Data records –

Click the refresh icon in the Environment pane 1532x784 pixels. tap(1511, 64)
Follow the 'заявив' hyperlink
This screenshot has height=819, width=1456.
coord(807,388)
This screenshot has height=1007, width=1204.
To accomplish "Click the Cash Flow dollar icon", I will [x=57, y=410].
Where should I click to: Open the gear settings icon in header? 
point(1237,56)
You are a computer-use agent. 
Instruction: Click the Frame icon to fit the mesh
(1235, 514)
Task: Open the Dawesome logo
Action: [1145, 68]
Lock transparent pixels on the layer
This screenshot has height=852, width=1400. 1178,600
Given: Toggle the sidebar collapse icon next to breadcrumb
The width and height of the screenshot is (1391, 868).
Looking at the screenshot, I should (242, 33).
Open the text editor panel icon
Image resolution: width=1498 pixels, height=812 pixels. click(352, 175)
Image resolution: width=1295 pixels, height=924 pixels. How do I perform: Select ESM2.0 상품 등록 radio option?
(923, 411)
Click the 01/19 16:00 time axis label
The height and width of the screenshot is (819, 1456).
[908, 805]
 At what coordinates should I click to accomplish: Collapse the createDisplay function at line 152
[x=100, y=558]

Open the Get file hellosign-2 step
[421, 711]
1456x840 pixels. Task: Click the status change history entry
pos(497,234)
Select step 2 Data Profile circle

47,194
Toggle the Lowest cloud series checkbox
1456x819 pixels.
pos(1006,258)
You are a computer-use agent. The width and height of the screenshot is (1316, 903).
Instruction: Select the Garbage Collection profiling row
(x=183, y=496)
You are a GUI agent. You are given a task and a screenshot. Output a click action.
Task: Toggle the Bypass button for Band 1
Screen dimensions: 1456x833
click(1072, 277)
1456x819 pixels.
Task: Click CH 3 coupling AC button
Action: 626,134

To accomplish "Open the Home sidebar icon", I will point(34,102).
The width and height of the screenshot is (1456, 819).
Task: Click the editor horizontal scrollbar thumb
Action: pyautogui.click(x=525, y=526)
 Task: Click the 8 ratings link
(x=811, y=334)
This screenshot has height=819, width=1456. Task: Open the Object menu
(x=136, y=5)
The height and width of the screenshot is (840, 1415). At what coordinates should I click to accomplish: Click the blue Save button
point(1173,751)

Work to complete – All lines above from the line with "You are a computer-use agent. The" through the line with "Task: Toggle the Bypass button for Band 1", both included, are to be set down exactly, with nothing else.

Solution for this task –
You are a computer-use agent. The width and height of the screenshot is (1316, 903).
Instruction: Select the Garbage Collection profiling row
(x=183, y=496)
You are a GUI agent. You are given a task and a screenshot. Output a click action.
Task: Toggle the Bypass button for Band 1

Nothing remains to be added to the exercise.